Raw data:

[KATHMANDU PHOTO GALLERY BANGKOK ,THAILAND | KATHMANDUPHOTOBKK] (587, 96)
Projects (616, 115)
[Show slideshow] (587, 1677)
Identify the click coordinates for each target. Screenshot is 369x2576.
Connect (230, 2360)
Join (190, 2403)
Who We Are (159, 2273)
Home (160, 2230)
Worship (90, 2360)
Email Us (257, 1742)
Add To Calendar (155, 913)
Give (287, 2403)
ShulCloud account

---

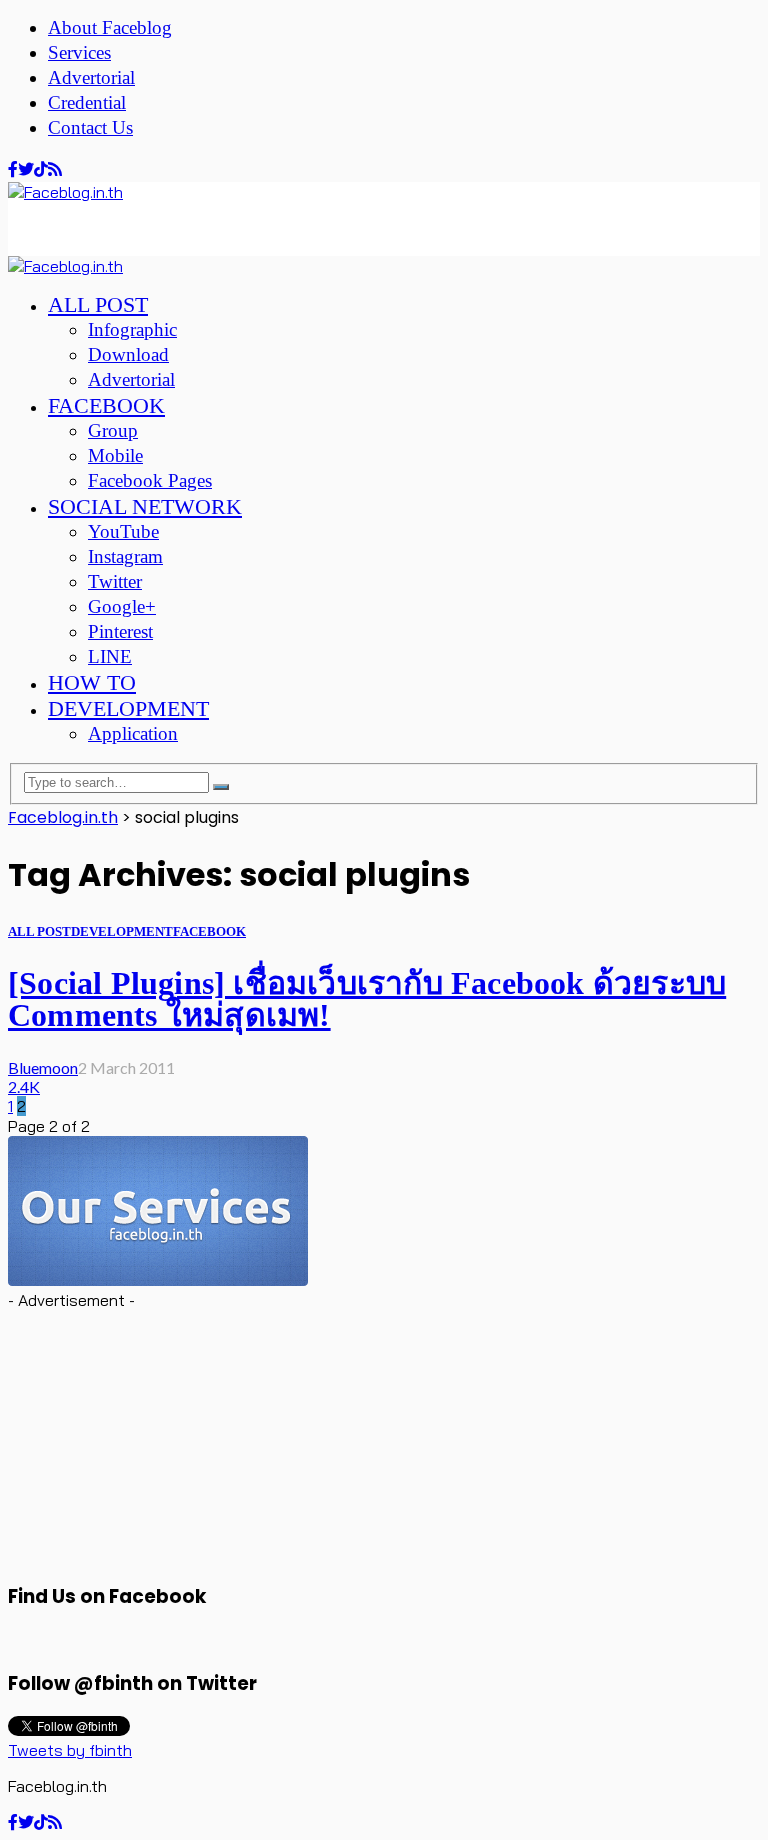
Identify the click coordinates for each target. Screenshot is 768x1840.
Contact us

--

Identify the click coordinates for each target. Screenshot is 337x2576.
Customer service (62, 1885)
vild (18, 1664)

Your goal:
What you give back should be only the lines of the records above, starting at the line with "Who We Are (159, 2273)" and ending at the line with "ShulCloud account", restated word for word.

Answer to this exercise:
Who We Are (159, 2273)
Home (160, 2230)
Worship (90, 2360)
Email Us (257, 1742)
Add To Calendar (155, 913)
Give (287, 2403)
ShulCloud account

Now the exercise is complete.